The need for last mile applications is enormous, and yet the innovation ecosystem has not built and implemented viable applications fast enough and at scale to meet the demand. Common challenges include:

  • Extended cycles to hit prime time usage: most health systems follow a traditional approach that takes promising new solutions through the phases of a free pilot, paid pilot, and enterprise adoption. The process could take years, and many solutions remain in “pilot purgatory” for an extended period, often failing to break through to enterprise adoption. Health systems need a newer, more agile model, to assess and deploy promising solutions more quickly and efficiently
  • Too many standalone solutions: the digital health landscape is littered with thousands of point solutions that stand in isolation, with no established connectivity to systems of record which is the price of entry for any new solution. Health systems are loath to sign up dozens of point solutions and take on the burden of integrating and managing these solutions. They prefer to default to the many solutions that EHR vendors have built or are actively building (or claim to be building) that effectively make stand-alone solutions redundant, despite the superior experience architectures that startups are known for. A potential approach for startups is to align with one of the big Enabler companies who, through established relationships with health systems, can create a pathway to adoption and growth.

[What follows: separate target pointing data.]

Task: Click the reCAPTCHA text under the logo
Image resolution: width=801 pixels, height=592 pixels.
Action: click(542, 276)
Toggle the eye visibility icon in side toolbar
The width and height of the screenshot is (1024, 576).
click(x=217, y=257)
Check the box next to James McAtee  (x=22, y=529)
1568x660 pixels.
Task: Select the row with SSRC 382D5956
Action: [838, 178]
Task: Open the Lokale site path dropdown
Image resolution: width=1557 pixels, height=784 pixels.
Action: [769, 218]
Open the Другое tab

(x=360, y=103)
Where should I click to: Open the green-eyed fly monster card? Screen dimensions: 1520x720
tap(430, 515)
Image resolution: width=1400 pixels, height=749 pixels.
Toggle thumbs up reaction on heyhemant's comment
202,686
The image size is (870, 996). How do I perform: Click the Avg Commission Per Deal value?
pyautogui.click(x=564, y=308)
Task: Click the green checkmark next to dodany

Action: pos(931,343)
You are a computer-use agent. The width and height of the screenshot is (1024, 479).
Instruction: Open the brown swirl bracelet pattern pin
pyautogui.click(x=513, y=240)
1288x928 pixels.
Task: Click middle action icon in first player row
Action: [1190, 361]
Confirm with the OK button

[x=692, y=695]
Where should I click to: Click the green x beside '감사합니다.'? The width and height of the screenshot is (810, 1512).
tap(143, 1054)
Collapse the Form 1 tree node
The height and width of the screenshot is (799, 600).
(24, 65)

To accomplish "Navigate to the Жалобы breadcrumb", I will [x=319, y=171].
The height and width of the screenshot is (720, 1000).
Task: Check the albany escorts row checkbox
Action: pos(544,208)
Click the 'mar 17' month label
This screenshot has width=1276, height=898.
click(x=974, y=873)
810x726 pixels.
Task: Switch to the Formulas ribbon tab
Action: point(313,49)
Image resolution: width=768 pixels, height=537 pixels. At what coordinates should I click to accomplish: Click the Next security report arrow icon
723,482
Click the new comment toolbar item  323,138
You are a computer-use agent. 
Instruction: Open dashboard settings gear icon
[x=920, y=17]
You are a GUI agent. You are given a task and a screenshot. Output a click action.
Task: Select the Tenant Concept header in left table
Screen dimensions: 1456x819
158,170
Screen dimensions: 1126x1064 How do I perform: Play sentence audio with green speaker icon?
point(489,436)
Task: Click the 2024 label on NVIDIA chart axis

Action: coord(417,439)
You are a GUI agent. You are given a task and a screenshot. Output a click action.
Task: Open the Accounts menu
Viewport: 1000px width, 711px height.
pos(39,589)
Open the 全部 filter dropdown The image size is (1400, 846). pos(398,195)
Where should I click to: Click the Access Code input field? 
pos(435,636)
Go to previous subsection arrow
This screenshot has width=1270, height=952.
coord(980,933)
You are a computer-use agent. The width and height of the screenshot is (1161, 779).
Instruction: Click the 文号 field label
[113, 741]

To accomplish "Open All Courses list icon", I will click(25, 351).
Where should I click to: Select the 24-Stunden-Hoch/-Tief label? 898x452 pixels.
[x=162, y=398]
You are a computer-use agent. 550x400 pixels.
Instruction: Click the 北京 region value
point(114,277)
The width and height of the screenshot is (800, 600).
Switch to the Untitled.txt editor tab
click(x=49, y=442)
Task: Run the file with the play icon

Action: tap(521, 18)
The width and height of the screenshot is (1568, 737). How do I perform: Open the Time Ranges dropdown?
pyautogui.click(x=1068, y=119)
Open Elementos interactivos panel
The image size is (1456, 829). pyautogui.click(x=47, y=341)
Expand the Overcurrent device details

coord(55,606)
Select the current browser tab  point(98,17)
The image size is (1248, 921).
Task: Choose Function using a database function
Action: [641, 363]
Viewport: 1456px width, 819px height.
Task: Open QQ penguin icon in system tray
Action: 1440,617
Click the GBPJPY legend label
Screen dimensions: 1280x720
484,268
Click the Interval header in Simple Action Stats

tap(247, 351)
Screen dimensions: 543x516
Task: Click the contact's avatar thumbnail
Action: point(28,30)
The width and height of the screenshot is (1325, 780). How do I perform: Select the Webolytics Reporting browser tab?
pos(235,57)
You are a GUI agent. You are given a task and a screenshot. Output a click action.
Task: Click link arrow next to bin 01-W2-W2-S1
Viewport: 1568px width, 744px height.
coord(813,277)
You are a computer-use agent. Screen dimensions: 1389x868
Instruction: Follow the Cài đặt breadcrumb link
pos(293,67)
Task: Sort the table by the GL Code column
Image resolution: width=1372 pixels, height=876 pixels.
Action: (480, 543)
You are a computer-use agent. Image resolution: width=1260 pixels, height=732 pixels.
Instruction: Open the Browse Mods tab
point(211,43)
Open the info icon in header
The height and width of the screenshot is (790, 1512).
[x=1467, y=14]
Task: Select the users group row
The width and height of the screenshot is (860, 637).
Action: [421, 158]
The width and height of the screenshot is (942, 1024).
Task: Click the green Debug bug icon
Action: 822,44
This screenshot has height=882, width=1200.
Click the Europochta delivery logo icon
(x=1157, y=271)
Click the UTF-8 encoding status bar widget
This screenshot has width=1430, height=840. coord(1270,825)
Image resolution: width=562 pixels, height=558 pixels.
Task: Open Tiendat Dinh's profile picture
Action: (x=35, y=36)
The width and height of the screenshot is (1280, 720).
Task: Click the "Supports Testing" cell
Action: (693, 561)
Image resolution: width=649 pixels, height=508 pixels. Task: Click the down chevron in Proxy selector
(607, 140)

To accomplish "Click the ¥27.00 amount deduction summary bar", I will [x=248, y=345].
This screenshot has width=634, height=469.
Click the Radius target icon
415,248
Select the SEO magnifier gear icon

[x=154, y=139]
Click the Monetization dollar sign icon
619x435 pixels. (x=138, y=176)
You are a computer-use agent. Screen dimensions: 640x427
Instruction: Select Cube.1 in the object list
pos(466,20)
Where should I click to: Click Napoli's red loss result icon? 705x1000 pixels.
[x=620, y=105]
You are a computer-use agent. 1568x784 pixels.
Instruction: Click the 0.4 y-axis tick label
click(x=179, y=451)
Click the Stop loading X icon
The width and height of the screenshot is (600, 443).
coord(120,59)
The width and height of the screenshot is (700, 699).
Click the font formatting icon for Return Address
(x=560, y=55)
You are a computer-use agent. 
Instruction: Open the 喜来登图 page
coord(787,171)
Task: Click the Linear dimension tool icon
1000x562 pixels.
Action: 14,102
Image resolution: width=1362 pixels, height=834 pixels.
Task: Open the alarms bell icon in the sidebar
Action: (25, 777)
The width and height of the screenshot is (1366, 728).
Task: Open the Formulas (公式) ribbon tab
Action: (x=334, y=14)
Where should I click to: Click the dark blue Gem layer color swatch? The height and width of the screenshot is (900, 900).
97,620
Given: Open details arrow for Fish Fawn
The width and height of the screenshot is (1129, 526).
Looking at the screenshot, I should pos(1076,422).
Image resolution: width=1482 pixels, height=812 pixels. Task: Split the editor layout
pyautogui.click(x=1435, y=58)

  • An absence of scale: No single platform addresses all the needs of a digital health enterprise today, unlike the mature enterprise resource planning (ERP) systems of the manufacturing and financial sectors. There is a significant opportunity for Enabler companies to build ready-to-deploy innovation ecosystems through partnerships with digital health startups. However, Enabler platforms too have increased and are at risk of becoming too fragmented to present a real alternative to health systems looking for scale and velocity in the digital transformation journeys.

The digital transformation of healthcare is in its early stages, and the gold rush is underway. Wanted: creative approaches to solving the Last Mile problem and unifying the fragmented ecosystem of point solutions and stand-alone technology enablement platforms.